没後70年 吉田博展

こんにちは。

イラストレーターのmoecoです。

今日は現在会期中の吉田博展のレポートを書きたいと思います。

まず私が何故この展示に興味を持ったかと言うと、ポスターの絵が単純に綺麗だったから!そして調べるとどうやら版画家らしい、、ん?この線どうやって描いてるの?と言うところから始まります。

恐らくこういう展示には版そのものが置いてあるんではないかと睨んだ私はさっそく行くことに。(妹に話すと行きたい!とのことだったので、一緒に行くことになりました)

当時緊急事態宣言が3/8までだったので、妹の予定とすり合わせて3/26に行こう〜!と言っていたのですが、まさかの宣言延長。。宣言解除直後&桜が綺麗な時期なので人混みが予想され、行くか少し迷いましたが、この展示だけはどうしても見ておきたくて、娘を親に預け、車で向かうことにしました。

途中渋滞と道に迷い、美術館には16時着(!)閉館まで1時間半しかありませんでした。(正直最後の方はパーっと見て終わってしまったのが悔やまれる。。)

結論から言うと、すごくいい展示でした!

ポスターの作品だけでなく、他の作品もクオリティが高く、また色彩表現豊かで、本物をみてもやはり上から筆で描いたのではないか?と疑ってしまうくらい、主線が細く滑らかで、きっと気の遠くなる作業だったのではないかと容易に想像できてしまうほどでした。

吉田博さんご本人は版下を描かれる方で、彫師、摺師はまた他にいると途中でわかり、(そしたら吉田博展ではなく吉田博アトリエ展とか別の名前の方が良いのでは...ごにょごにょ...という気持ちが生まれたのは小声にしておきます)、吉田博展改め、監督吉田博展として途中観ることになりました。
この彫師さんと摺師さんもすごくて、通常浮世絵などの版画は十数枚の版で制作されるのに対し、吉田博さんの作品は平均30枚以上の版を使っていたと説明があり、ただ伝えるものではなく、作品にしようという気概がその事実から伝わってきました。(吉田さんは彫師さん、摺師さんの制作時もそばにいて指導していたそうです、、こだわりの強さと彫師さん・摺師さんはさぞ大変だったろうなあ...と思わざるを得ないエピソードでした)

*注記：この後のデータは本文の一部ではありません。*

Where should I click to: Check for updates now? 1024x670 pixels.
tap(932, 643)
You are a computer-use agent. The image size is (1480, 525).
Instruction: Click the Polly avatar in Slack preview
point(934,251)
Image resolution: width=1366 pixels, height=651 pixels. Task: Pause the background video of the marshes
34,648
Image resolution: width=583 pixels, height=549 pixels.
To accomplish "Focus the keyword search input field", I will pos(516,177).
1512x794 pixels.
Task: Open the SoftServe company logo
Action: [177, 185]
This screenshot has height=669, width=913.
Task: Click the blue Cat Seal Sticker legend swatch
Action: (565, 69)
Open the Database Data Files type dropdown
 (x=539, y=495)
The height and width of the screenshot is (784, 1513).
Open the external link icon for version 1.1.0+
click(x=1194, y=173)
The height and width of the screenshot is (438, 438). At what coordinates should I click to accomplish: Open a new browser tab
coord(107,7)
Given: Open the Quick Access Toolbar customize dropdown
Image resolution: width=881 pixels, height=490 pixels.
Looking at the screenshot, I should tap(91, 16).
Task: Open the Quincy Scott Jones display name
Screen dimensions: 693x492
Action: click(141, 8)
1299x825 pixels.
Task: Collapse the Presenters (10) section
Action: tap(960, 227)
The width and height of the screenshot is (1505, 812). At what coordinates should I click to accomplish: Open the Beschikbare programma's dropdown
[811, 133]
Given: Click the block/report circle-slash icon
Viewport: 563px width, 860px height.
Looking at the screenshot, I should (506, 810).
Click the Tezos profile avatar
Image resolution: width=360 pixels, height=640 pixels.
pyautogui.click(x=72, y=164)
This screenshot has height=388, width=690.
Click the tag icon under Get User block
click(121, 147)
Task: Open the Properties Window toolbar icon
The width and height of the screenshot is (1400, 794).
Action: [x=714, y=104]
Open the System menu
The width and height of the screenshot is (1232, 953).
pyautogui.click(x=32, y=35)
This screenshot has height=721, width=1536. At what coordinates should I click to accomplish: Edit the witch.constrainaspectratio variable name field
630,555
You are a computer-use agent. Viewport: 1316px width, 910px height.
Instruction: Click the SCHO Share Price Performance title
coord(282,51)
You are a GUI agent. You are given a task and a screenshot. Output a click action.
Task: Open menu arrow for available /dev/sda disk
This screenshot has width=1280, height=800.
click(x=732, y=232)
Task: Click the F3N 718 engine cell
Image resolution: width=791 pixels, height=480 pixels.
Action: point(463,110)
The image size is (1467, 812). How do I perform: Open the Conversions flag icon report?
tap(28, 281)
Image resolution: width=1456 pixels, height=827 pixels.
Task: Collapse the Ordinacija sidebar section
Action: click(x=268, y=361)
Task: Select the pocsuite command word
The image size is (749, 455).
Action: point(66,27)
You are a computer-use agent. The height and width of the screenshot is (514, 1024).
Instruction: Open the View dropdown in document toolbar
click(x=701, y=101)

また吉田さん本人は登山家でもあり、山や川など自然の風景が多く描かれています。その観察力たるや圧巻で、富士の山脈を上手に線で拾ったり、川や滝の流れ落ちる瞬間の描写や水が渦になっているところを見事に捉えて、作品へと落とし込んでいます。一体どれだけずっと観察していたんだろうか...と思ってしまうほど、自然の表情が今そこにあるかの様に表現されています。(『渓流 Rapids』という川の流れが描かれた作品はその力強さと繊細な観察力が見事で本当に圧巻でした)

また色彩感覚も豊かで、空気感や綺麗なグラデーションに心を奪われていました。。今イラストとしてSNSに発信したら間違いなくバズるのではないか、と思ってしまうほど昔っぽさを感じない、コントラストと彩度のバランス感覚の良さは本当に一度見て欲しいです。

また摺りですごいのが、滝が落ちた後の水蒸気(モワッとした部分)を見事に版画で表現されているところです。まさにどうやって摺ったの?と聞きたくなるくらい、良い塩梅でもやもやしていて(語彙)、作り手からすると「憎い!」と思ってしまう様な表現だなと思いました。(米国シリーズ ナイヤガラ瀑布 参照)

そしてやはり読み通り版木そのものも展示してあり、その細やかさたるや、彫師さんに脱帽でした。(摺の部分はもう複雑すぎて訳がわからなかったですが(笑)恐らく綿密な計画を立ててから摺ったのではないかと思います)

また展示の中央などにスケッチが置いてあったのですが、その中でアヒルのクロッキーがあって、バツしてあったり、何匹も描いて練習している痕跡を見ると、少し親近感が湧いてしまうのでした。

どれも良い作品ばかりで、もう一度見返したい!と思い、美術館で図版を買ったことがなかったのですが、最後に買ってしまいました。(このボリュームで¥2200ってめちゃくちゃお得やん...)

図版も楽しいのですが、やはり本物を生で観るのが1番作者の心遣いを感じられて良いなあ〜と改めて思ってしまう展示でした。

コロナであまり個人の方など、他の展示に行けていないですが、落ち着いたら色んな作品を生で観に足を運びたいと思います。